In short, Beijing would face (at best) a resentful, disgruntled population if it attempted to compel a reluctant Taiwan to accept reunification. And any effort to coerce Taipei will lead to a crisis with the United States. But there may be another way for China to protect its core interests without incurring such dangerous headaches.
Understandably, Beijing does not want to see Taiwan used as an economic—and especially as a military—client of another major power. Aside from the issue of national pride (which is considerable), that consideration is the main impediment to PRC officials even considering the option of recognizing Taiwan’s independence.
But fears of foreign economic displacement over overblown. Powerful economic forces will continue to encourage the development of cross‐strait commercial ties. Indeed, without the worries on Taiwan that such links are an insidious “Trojan Horse” designed to undermine Taiwan’s self‐government, those relations are likely to expand further and faster.
Chinese leaders should perhaps at least think about the previously unthinkable: accepting an independent Taiwan—under very strict conditions. The model for such an option would be Finland during the Cold War. In marked contrast to Moscow’s rigid control over its East European satellite empire, the Kremlin allowed Finland to run its own affairs—within definite limits. Finland had a Western‐style, fully democratic political system with multiple political parties and competitive elections. But Helsinki could not join a hostile alliance or allow foreign troops or bases to be stationed on its territory. It could not side with anti‐Soviet powers in international disputes—or even vote with such countries on contentious matters in the United Nations. It was independence with a leash.
Could such a model work with Taiwan? It would, of course, require a painful concession on Beijing’s part: giving up the long‐standing claim of sovereignty to territory that was indeed stolen from China through an act of aggression. And certainly it would require major safeguards. At a minimum, Chinese leaders would want written assurances that Taipei would join no foreign alliances or accept any military presence from the United States, Japan, or other countries. Indeed, it would be logical for the PRC to insist on its own air and naval bases on Taiwan to protect Chinese security interests and be certain that the island could never be used as a staging area for moves against the mainland.

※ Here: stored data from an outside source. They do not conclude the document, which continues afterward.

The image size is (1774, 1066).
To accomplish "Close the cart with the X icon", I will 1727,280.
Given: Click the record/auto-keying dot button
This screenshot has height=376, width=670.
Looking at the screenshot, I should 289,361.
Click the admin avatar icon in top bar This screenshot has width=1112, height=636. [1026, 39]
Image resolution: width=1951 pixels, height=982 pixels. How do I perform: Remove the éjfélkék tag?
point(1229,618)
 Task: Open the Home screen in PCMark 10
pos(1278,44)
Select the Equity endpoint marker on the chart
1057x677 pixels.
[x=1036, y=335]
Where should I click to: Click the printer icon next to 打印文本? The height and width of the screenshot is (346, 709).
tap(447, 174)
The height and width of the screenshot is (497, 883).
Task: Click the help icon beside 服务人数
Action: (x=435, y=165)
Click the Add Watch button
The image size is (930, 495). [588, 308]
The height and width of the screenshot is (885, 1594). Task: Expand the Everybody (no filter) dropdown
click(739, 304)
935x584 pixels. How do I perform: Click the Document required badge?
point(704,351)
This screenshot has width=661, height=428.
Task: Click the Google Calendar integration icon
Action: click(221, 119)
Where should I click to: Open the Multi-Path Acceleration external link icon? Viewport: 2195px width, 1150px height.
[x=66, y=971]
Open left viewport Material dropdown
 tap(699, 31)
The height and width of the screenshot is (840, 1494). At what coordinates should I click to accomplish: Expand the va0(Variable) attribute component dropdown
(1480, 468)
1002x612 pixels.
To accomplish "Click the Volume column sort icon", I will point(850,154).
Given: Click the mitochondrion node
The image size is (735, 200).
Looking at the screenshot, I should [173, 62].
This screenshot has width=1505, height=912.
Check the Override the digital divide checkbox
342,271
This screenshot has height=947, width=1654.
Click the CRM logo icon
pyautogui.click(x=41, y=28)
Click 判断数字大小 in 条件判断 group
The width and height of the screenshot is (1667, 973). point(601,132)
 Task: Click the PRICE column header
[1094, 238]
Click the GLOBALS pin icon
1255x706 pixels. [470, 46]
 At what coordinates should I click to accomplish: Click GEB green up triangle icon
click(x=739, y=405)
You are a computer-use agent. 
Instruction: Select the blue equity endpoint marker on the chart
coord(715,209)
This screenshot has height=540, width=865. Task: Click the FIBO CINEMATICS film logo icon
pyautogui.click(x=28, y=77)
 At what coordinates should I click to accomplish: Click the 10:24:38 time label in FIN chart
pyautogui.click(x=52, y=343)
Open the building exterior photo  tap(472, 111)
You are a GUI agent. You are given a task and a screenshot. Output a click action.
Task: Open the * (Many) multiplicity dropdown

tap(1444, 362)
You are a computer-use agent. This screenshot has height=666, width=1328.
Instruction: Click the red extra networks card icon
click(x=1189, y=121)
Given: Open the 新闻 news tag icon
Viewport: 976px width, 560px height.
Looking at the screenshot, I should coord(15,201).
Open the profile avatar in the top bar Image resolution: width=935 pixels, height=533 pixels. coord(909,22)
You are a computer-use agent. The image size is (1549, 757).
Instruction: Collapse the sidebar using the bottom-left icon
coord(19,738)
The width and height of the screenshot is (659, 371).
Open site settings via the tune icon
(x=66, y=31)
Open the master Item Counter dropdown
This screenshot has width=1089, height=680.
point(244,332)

As indicated earlier, almost no one would be entirely happy with such a proposal. Chinese patriots would not like giving up the claim of sovereignty to Taiwan. DPP partisans would not like the constraints on Taiwan’s independence. U.S. officials definitely would not like the prospect of PRC air and naval bases on the island or the very concept of Taiwan as a PRC protectorate.
There are no perfect solutions. Compromises, by their very nature, are imperfect. But if we don’t “think outside the box” regarding Taiwan, we are in danger of careening toward disaster. The current situation in which the mainland insists that reunification must take place someday, and the Taiwanese (backed by the United States) insist that it will not take place without their consent (which will never be forthcoming) is not likely to turn out well. The only question is when, not if, an ugly military clash takes place. We need to take meaningful steps now to avoid such a tragic scenario.